[Start of Attachment]
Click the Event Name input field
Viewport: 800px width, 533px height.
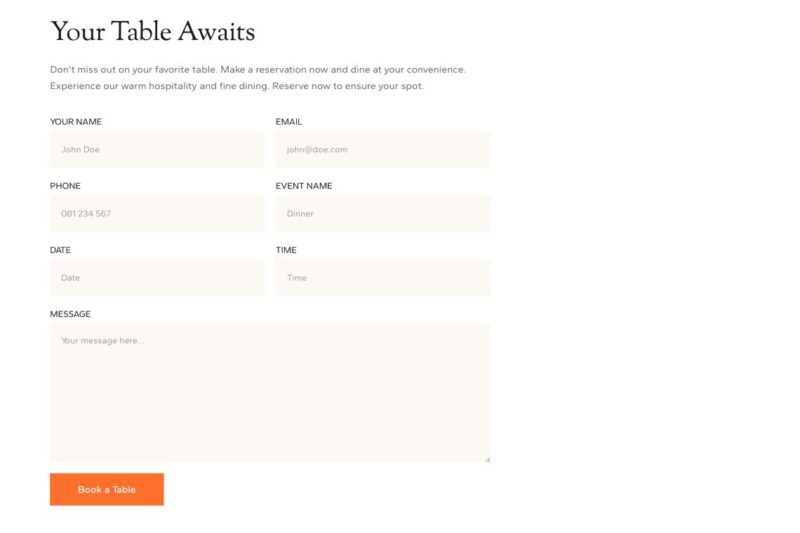383,213
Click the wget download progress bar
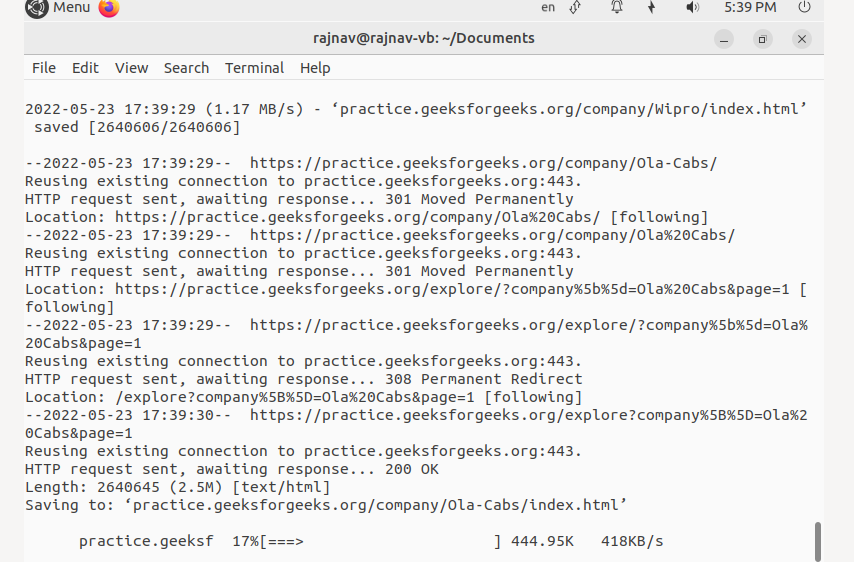The image size is (854, 562). tap(380, 541)
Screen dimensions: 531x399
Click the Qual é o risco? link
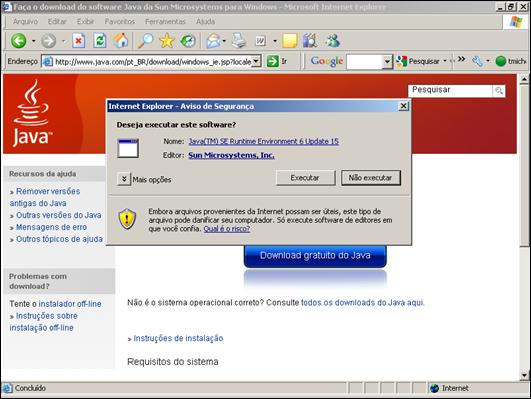tap(227, 229)
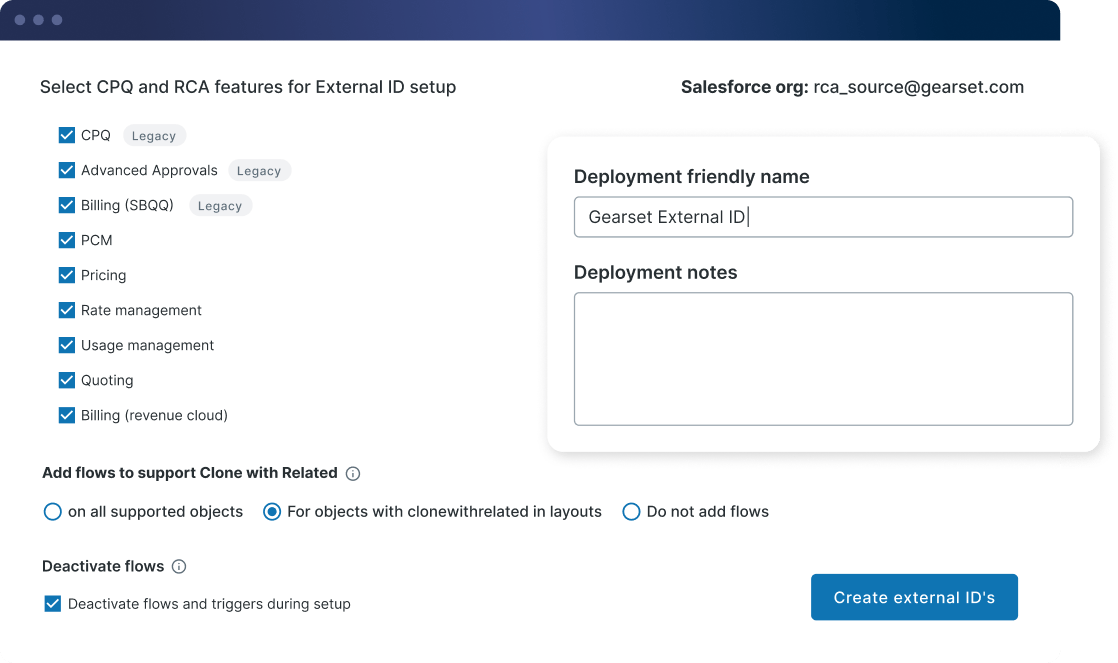Uncheck Billing (SBQQ) feature
Image resolution: width=1118 pixels, height=663 pixels.
tap(67, 205)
[End of Attachment]
▶ _WORK REQUIRED_
Produce the material above again in full, with identical lines and no pictures.

▶ _RESPONSE_
Click the Event Name input field
Viewport: 800px width, 533px height.
383,213
Click the wget download progress bar
The image size is (854, 562). tap(380, 541)
Screen dimensions: 531x399
Click the Qual é o risco? link
tap(227, 229)
Uncheck Billing (SBQQ) feature
Image resolution: width=1118 pixels, height=663 pixels.
tap(67, 205)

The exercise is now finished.